March 2 (Reuters) - UK stock indexes were swept up in a global selloff on Monday, as an escalating military conflict in the Middle East fuelled a jump in oil prices and drove investors towards safe-haven assets.
Oil prices LCOc1, CLc1 surged almost 7% after retaliatory Iranian attacks disrupted shipping in the crucial Strait of Hormuz following the weekend's bombing by Israel and the United States that killed Iranian Supreme Leader Ayatollah Ali Khamenei. O/R
While British oil majors such as Shell SHEL.L rose 1.9% and defence companies like BAE Systems BAES.L climbed 6%, other equity sectors, particularly banks and travel companies, came under heavy selling pressure as investors braced for travel and economic disruptions.

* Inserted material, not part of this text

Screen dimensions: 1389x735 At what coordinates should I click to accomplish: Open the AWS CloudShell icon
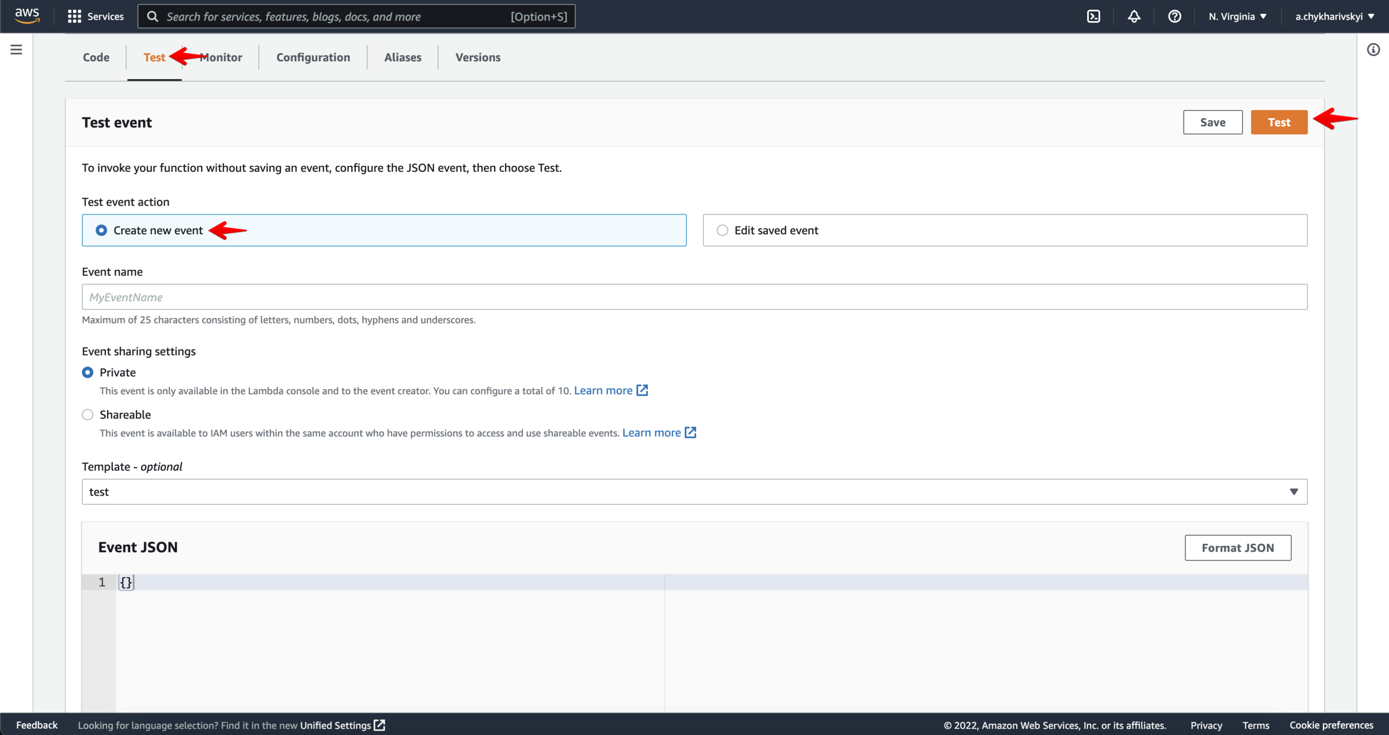coord(1093,17)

The blue-chip FTSE 100 .FTSE closed down 1.2%, having touched a record high in the prior session, while the domestically oriented FTSE 250 index .FTMC fell 1.4%.
"If the issues persist, then the market will start to worry about new inflationary pressures and that could lower expectations for near-term interest rate cuts," said Dan Coatsworth, head of markets at AJ Bell.
Banks including HSBC HSBA.L, Barclays BARC.L and Lloyds Banking Group LLOY.L fell between 2.5% and 4.2%, as surging oil prices fuelled concerns about a resurgence of inflation and a potential dent to the economy.
British government bond yields rose as investors trimmed their expectations for Bank of England interest rate cuts. Traders were pricing in a 52% chance that the BoE will cut rates later this month, down from about 78% last week.
BoE policymaker Alan Taylor said that it was too soon to tell how the conflict in the Middle East would impact Britain's sluggish economy.
British Airways operator IAG ICAG.L fell 5.5% after the airline said on Saturday it had cancelled flights to Tel Aviv and Bahrain until March 3. The broader FTSE 350 travel & leisure index .FTNMX405010 fell 4.3%, with hotels and cruise operators among the major decliners.